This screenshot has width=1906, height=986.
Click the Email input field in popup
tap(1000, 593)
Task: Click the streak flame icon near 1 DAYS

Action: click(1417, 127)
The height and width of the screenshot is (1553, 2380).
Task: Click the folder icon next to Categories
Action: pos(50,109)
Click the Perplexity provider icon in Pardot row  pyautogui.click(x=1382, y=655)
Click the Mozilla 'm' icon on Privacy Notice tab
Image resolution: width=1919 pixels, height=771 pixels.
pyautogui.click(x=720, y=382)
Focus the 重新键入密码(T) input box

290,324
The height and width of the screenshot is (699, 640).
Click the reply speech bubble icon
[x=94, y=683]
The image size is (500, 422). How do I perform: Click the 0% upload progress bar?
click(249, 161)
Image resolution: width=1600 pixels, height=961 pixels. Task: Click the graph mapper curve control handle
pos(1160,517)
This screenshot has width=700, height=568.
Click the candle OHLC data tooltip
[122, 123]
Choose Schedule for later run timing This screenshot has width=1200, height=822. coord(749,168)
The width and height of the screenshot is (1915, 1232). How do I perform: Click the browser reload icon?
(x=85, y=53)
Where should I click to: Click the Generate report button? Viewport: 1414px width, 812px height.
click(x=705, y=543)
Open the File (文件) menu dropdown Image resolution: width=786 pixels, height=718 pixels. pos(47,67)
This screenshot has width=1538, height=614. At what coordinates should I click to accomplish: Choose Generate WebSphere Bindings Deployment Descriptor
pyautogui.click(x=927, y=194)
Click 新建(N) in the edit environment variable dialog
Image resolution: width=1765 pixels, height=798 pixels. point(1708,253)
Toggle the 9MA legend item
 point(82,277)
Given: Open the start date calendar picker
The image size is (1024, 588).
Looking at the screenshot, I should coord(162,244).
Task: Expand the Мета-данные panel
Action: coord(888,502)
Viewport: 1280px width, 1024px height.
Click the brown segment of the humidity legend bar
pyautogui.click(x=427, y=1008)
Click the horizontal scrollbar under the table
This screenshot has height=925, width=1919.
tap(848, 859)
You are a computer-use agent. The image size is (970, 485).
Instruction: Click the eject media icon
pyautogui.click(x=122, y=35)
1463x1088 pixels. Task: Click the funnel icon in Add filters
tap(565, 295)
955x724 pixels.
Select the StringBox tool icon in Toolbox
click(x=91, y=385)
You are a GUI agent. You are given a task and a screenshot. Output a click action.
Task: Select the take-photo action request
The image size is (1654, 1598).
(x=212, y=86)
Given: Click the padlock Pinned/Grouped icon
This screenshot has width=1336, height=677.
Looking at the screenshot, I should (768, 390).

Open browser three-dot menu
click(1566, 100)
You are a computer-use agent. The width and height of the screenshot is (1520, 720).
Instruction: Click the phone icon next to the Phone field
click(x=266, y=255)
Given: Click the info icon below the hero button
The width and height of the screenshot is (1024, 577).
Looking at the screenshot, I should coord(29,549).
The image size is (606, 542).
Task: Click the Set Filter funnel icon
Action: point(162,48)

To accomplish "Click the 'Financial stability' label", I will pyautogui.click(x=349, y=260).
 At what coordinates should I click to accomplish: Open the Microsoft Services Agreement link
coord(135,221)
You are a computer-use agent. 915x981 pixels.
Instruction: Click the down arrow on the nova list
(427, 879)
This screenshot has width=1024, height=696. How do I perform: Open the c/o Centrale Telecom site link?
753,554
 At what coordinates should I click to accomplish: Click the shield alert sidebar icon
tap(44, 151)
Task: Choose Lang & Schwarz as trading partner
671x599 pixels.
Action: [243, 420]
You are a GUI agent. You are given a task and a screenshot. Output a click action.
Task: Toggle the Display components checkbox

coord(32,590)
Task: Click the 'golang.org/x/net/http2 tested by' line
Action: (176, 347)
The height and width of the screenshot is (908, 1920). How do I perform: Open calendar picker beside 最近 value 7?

# # # # # # #

Which lines of the material contain "agent"? List them.

You are a computer-use agent. The image size is (970, 485).
You are a GUI agent. You are given a task and a screenshot. Output a click action.
You are a computer-use agent. The width and height of the screenshot is (1520, 720).
You are a computer-use agent. 915x981 pixels.
You are a GUI agent. You are given a task and a screenshot. Output a click action.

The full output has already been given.